Shares in the firm will remain suspended until there is further clarity on its potential liability and 2018’s accounts are published.
It is the latest blow for the company, in which Mike Ashley’s Sports Direct business empire owns a significant stake.
Earlier this month it emerged that chief executive Andy Anson was leaving to head up the British Olympic Association. The group said that Anson was committed to remain with the firm for the next six months to “assist in resolving its accounting and VAT issues”.
Chairman Michael Bolingbroke said: “The board respects Andy’s decision to take a role that is a once in a lifetime opportunity for him.”
In March, Goals revealed that it had uncovered “substantial” VAT accounting errors estimated so far at some £12 million.

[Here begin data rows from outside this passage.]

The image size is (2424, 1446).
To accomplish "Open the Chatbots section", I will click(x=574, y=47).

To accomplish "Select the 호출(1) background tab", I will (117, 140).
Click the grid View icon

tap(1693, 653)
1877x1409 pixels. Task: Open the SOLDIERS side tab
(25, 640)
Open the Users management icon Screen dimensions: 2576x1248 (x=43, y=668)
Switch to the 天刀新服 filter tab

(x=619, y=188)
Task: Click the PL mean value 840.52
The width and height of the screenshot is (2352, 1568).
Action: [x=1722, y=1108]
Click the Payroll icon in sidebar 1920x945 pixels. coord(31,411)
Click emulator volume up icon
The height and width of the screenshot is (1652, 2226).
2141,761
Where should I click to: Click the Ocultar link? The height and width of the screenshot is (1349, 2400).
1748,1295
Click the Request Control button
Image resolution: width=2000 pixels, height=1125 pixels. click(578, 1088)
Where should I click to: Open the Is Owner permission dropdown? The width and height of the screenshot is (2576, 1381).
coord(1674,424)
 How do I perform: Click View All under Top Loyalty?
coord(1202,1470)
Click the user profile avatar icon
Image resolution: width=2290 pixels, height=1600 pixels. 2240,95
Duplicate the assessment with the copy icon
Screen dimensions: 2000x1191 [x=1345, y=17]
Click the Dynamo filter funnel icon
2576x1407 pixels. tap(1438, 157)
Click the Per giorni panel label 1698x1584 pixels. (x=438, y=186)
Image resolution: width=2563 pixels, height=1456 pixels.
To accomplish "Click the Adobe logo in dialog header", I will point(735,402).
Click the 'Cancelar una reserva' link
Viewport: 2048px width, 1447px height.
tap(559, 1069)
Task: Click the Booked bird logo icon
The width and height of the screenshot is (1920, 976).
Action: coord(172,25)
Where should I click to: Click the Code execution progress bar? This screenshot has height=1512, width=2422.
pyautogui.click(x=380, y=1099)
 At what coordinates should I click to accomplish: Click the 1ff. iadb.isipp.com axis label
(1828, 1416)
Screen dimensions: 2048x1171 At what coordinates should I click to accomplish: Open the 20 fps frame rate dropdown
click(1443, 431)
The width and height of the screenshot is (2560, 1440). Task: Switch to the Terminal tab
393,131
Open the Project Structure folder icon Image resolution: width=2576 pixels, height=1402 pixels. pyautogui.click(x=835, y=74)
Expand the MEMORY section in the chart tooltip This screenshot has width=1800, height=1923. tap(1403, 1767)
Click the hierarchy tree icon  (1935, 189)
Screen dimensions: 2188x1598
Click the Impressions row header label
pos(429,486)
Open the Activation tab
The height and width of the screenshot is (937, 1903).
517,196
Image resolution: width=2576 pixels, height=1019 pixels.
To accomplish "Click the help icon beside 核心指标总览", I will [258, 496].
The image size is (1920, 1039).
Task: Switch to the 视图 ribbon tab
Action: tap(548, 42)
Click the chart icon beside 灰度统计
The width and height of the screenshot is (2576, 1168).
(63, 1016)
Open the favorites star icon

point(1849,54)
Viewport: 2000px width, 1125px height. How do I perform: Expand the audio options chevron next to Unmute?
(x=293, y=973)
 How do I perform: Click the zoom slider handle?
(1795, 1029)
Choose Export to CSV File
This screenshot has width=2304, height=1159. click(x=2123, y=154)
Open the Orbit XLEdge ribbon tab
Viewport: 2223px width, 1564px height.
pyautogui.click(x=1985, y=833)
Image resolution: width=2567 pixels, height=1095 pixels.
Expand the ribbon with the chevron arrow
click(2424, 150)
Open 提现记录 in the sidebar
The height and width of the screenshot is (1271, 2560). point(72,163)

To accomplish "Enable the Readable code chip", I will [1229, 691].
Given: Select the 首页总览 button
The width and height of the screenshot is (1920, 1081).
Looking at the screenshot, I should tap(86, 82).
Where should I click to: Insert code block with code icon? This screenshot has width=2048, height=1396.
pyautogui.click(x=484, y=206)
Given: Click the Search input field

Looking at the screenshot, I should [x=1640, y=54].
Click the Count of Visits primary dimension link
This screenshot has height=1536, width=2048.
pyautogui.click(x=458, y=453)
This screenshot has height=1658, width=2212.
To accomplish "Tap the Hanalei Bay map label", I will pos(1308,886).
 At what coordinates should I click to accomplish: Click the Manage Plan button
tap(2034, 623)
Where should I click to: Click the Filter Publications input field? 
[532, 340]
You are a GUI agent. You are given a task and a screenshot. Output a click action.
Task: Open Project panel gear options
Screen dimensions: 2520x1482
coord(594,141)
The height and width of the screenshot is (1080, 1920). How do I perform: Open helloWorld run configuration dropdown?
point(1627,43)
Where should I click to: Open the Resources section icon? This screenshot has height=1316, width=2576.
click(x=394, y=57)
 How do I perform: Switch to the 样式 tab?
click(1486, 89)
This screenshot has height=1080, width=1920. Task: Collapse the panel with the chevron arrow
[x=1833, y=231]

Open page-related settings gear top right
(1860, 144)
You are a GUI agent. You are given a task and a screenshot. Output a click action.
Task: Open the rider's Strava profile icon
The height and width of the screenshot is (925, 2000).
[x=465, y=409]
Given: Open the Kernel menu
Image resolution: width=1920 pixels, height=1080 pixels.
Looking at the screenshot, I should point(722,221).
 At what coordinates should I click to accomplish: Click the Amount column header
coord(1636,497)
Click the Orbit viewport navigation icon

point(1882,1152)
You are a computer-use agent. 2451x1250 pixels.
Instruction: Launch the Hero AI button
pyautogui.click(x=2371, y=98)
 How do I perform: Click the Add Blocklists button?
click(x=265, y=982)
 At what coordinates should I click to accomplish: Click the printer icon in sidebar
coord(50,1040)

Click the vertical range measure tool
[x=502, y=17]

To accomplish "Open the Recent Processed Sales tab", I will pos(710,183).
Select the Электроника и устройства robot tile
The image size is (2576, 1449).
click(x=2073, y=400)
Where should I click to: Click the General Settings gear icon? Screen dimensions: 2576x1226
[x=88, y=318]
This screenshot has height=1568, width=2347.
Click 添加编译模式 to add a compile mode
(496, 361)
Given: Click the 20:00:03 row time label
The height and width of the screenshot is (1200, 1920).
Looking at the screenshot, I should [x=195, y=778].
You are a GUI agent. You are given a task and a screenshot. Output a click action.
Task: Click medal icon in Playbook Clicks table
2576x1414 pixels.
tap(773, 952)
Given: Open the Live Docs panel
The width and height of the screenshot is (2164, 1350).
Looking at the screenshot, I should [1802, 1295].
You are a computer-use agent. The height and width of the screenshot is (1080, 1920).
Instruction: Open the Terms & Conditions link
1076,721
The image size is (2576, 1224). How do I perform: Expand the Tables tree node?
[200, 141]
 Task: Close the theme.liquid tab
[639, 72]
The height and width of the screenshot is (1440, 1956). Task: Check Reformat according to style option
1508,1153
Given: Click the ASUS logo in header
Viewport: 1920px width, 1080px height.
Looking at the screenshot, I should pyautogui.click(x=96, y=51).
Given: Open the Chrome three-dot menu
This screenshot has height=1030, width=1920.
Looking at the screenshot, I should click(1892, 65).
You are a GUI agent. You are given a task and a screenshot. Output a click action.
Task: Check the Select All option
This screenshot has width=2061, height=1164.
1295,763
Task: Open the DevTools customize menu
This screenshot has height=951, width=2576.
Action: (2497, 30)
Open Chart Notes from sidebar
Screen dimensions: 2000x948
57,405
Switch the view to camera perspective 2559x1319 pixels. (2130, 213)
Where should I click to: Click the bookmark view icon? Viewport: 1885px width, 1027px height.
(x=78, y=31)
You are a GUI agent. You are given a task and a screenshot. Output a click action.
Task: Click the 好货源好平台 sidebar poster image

It said its board had concluded that the VAT misdeclaration issues dated back several years, although the final value of the error is still being established.
The group, whose shares were suspended on London’s junior Alternative Investment Market (Aim), also warned at the time that new VAT accounting policies it plans to adopt were likely to have an impact on its future earnings.
Anson is to take up the role of chief executive at the British Olympic Association where he is already a board member.
In its latest trading update, the firm told investors: “The board can now also confirm that following extensive forecasting work on the financial year ending 31 December 2019, in which a number of new accounting policies, corrected accounting treatments and revised VAT assumptions have been adopted, it expects the financial year ending 31 December 2019 also to be materially below prior expectations and historically reported financial performance.
“Due to the nature of the historical accounting errors uncovered, the board has appointed forensic accountants, alongside its auditors, to investigate and report on historic accounting policies and practices used by the company in the recognition of revenue and the preparation of financial statements.”
Goals gave assurances that talks with lenders “remain positive” and noted that trading since 26 March has continued to be strong in the UK and US. It added: “The company will make further announcements in due course as the results of the investigation become known.”